GOAL: Keep only the lines in the records below that contain the word "Edit", and copy each of those lines in full.

DATA EXTRACT:
□ □ □
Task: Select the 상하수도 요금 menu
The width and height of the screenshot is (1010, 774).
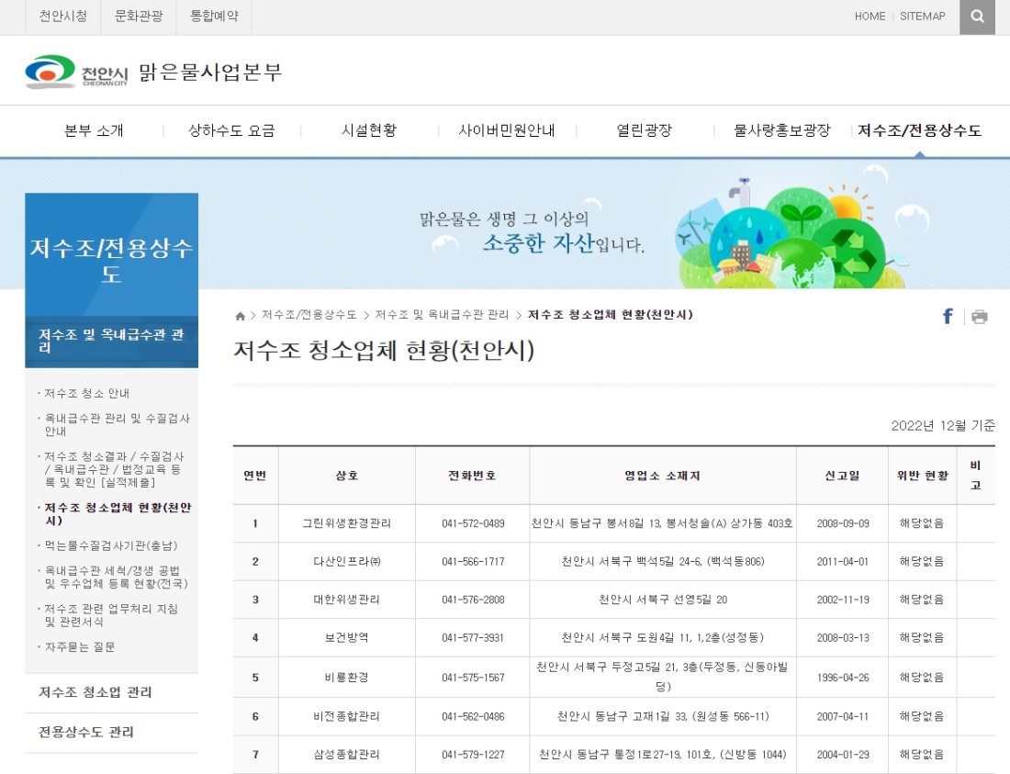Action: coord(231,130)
□ □ □
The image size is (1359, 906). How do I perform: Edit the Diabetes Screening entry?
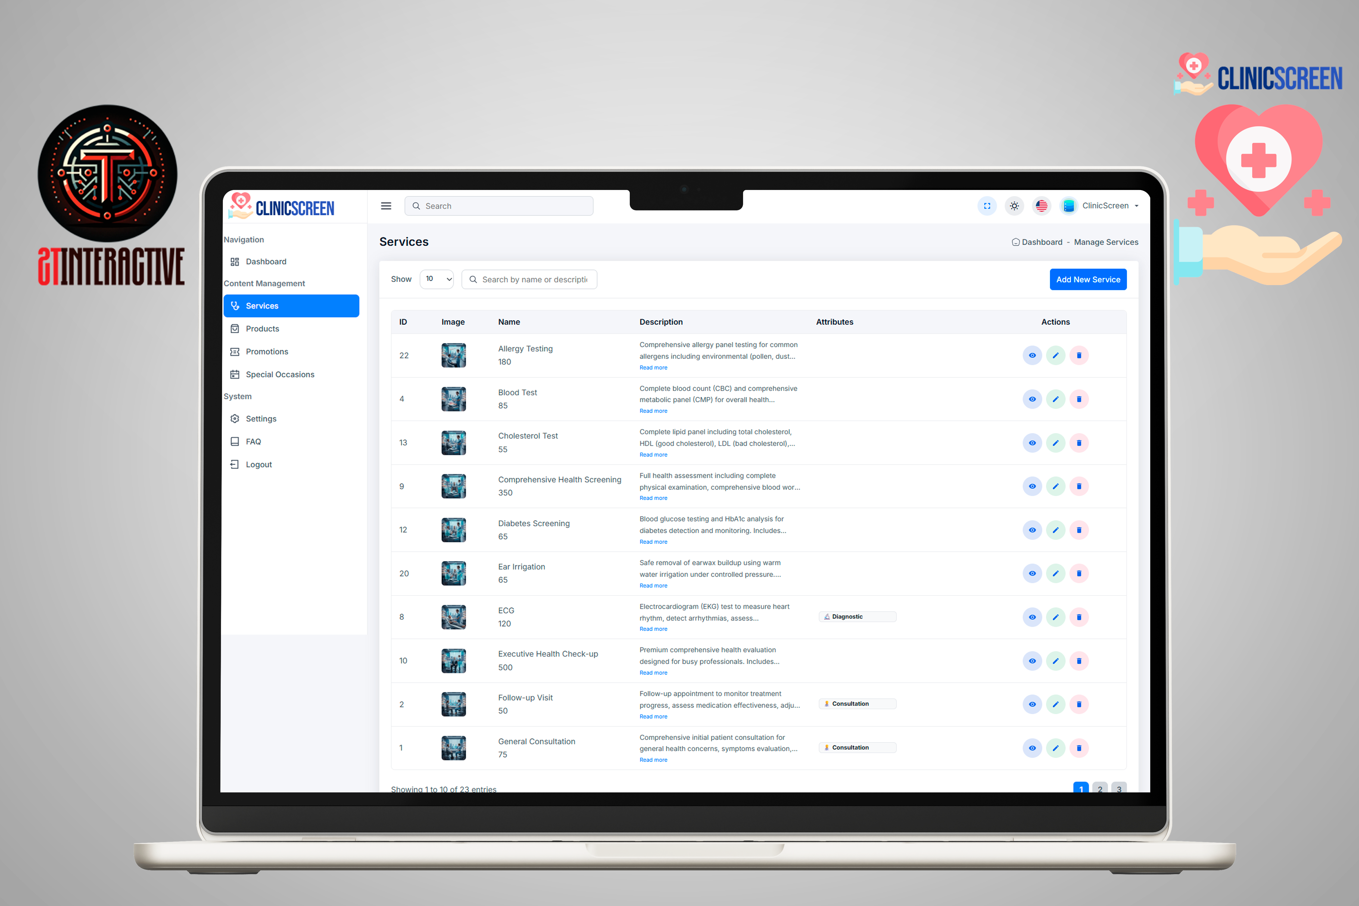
□ □ □
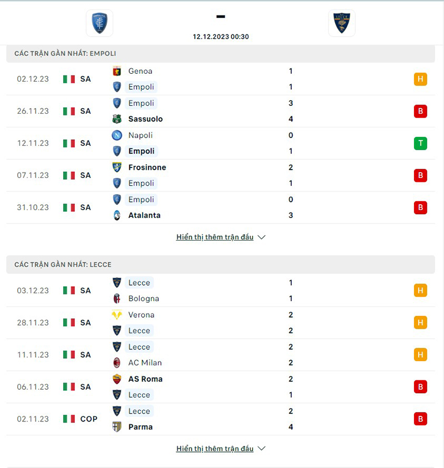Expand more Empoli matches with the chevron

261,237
□ □ □
EXERCISE OUTPUT:
The image size is (1359, 906). How do I perform: Edit the Diabetes Screening entry?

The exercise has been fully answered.